Your assignment:
Having found the line containing "Given: Open the X logo link" in the records below, copy that line and each later one exactly, dropping pictures.

─── Records to process

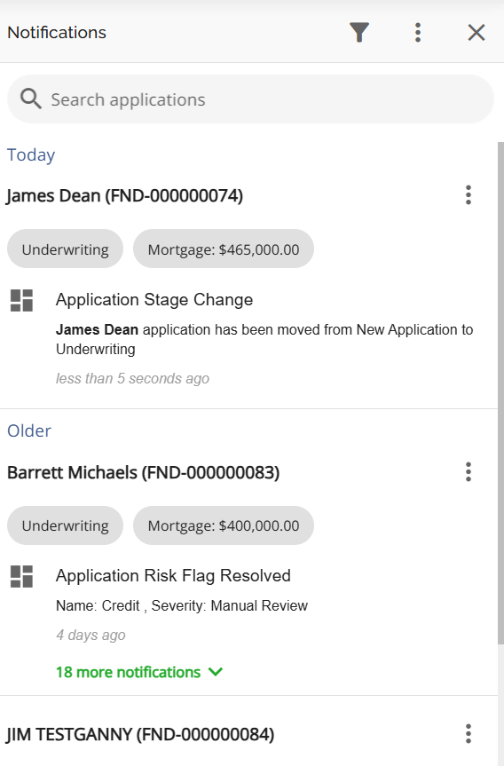This screenshot has height=766, width=504.
Task: Click the notifications list vertical scrollbar
Action: click(x=500, y=393)
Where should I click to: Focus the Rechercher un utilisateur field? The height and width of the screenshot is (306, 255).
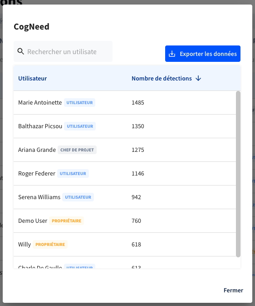[63, 51]
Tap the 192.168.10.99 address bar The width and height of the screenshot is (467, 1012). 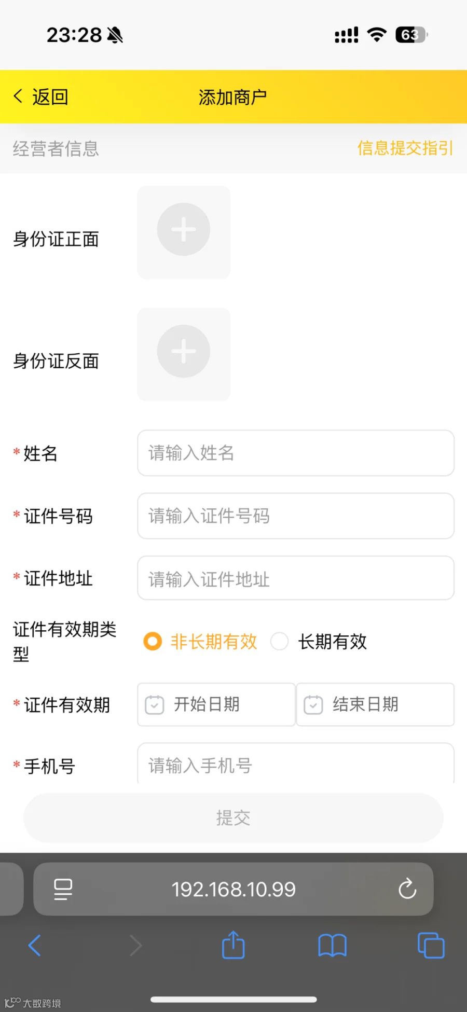234,889

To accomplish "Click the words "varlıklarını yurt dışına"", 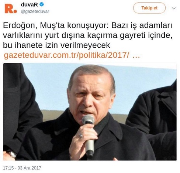I will point(44,35).
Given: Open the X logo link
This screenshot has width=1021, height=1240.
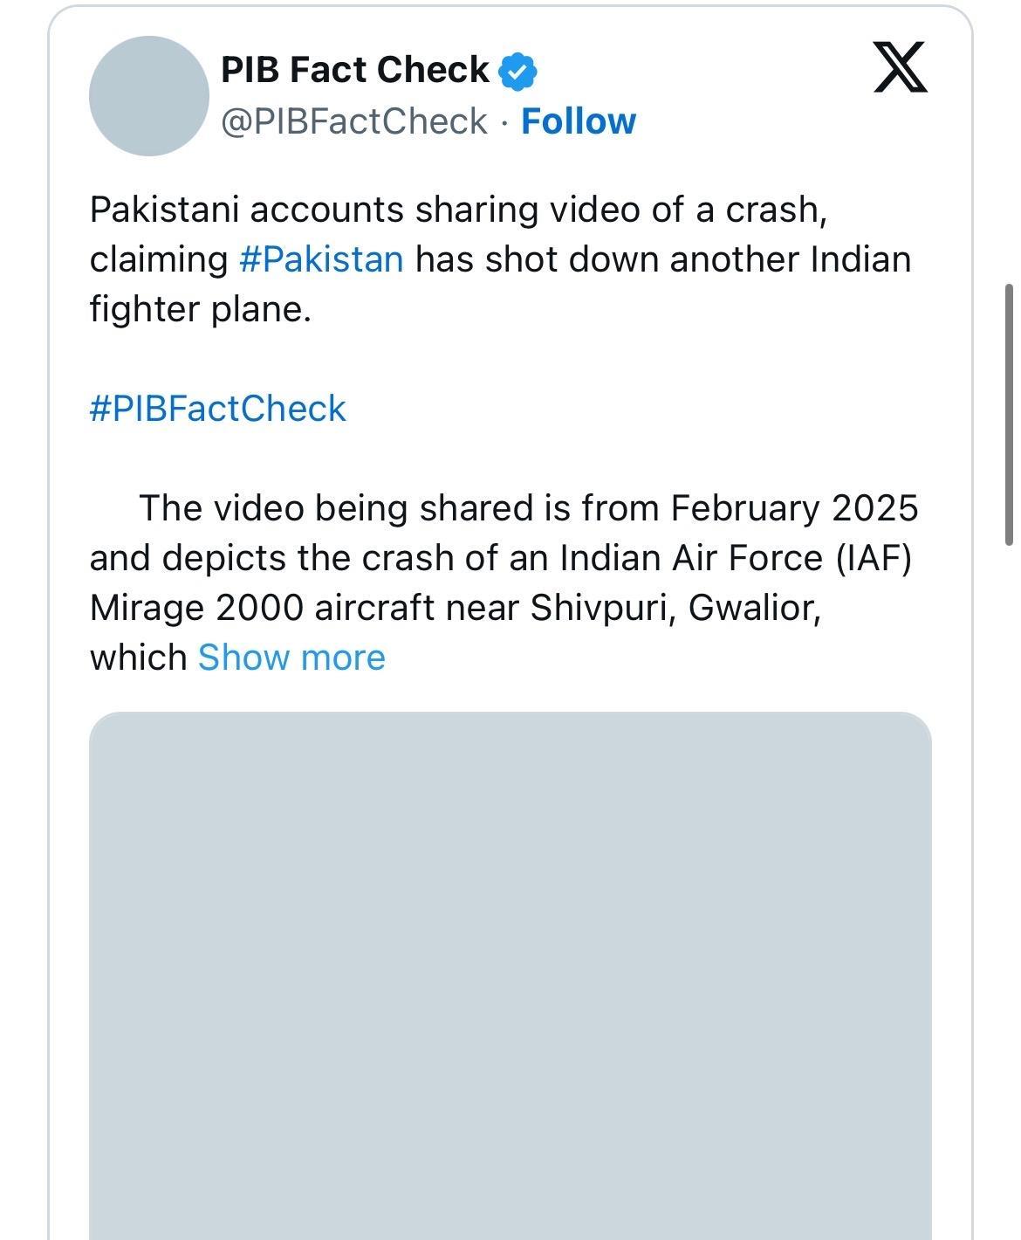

──────

Answer section:
Given: Open the X logo link
This screenshot has width=1021, height=1240.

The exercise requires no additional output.